## Ausgewählter Textauszug
■ ■ ■ ■

Nein, Iphone-Besitzer sind nicht automatisch Organspender

„Leute, ganz kurz.“ So beginnt ein Tiktoker und will auf eine wichtige Einstellung beim Iphone aufmerksam machen. Angeblich macht das Iphone einen automatisch zur Organspenderin oder zum Organspender. Im sogenannten Notfallpass sei die entsprechende Funktion in den Werkseinstellungen aktiviert. Ändere man das nicht, stimme man automatisch einer Organspende zu.

Über 220.000 Aufrufe verzeichnet das Video. Einige bedanken sich in den Kommentaren für den Hinweis, ein User stellt jedoch in Frage, wie verbindlich eine solche Angabe wäre.

Ein Screenshot des Tiktok-Videos, das die Behauptung verbreitet (Quelle: Tiktok, Screenshot und Unkenntlichmachung: CORRECTIV.Faktencheck)

Der Notfallpass ist auf dem Iphone nicht automatisch aktiviert 

Die Behauptung kursierte schon einmal im Jahr 2019. Mit dem Notfallpass können Rettungsdienste vom Sperrbildschirm aus auf wichtige medizinische Daten wie Allergien, Krankheiten oder Notfallkontakte zugreifen, ohne das Handy entsperren zu müssen.

Der Notfallpass ist im Iphone aber nicht automatisch aktiviert, sondern muss erst eingerichtet werden. In Deutschland erscheint darin das Feld „Organspender“. Standardmäßig ist darin aber „Keine Angabe“ ausgewählt, schreibt Apple auf Nachfrage von CORRECTIV.Faktencheck. Aber wäre ein „Ja“ oder „Nein“ überhaupt verbindlich?

Wir haben nachgeprüft: Der Notfallpass muss auf dem Iphone erst erstellt werden. Dabei kann, aber muss nicht, das Feld „Organspende“ ausgefüllt werden. (Quelle: Apple Health App, Screenshot und Collage: CORRECTIV.Faktencheck)

■ ■ ■ ■

## Datenauszug
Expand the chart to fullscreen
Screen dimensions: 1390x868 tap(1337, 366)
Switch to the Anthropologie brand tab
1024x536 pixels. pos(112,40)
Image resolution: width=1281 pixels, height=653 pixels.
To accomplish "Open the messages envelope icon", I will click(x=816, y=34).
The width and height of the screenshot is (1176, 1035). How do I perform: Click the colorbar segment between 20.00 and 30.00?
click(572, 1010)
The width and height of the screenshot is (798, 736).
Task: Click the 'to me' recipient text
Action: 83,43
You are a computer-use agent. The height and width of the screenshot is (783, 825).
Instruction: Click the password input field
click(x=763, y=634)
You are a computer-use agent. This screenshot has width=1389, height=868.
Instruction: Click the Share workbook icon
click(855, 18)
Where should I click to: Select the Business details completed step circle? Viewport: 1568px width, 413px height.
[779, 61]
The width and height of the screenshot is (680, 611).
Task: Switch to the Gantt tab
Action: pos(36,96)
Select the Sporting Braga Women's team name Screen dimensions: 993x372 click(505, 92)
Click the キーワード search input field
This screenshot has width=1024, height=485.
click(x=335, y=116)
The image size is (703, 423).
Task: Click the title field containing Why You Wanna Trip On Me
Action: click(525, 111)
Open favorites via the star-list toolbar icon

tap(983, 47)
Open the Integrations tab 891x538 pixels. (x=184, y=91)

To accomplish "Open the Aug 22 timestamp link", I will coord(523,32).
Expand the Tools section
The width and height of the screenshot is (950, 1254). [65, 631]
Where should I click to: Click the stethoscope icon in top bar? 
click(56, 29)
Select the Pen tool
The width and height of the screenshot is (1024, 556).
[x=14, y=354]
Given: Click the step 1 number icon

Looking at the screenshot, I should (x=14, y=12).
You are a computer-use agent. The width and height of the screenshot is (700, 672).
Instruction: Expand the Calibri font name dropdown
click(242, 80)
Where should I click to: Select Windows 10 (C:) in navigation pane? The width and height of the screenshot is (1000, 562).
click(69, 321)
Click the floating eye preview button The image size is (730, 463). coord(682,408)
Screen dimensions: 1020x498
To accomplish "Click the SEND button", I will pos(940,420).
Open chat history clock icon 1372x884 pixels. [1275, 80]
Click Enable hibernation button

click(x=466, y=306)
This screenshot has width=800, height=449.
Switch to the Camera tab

■ ■ ■ ■

## Aufgabe
Schreiben Sie aus dem Faktencheck zum Iphone-Notfallpass den Abschnitt von „Wir haben nachgeprüft: Der“ bis einschließlich „und Collage: CORRECTIV.Faktencheck)“ wortgetreu ab.

## Schriftliche Antwort
Wir haben nachgeprüft: Der Notfallpass muss auf dem Iphone erst erstellt werden. Dabei kann, aber muss nicht, das Feld „Organspende“ ausgefüllt werden. (Quelle: Apple Health App, Screenshot und Collage: CORRECTIV.Faktencheck)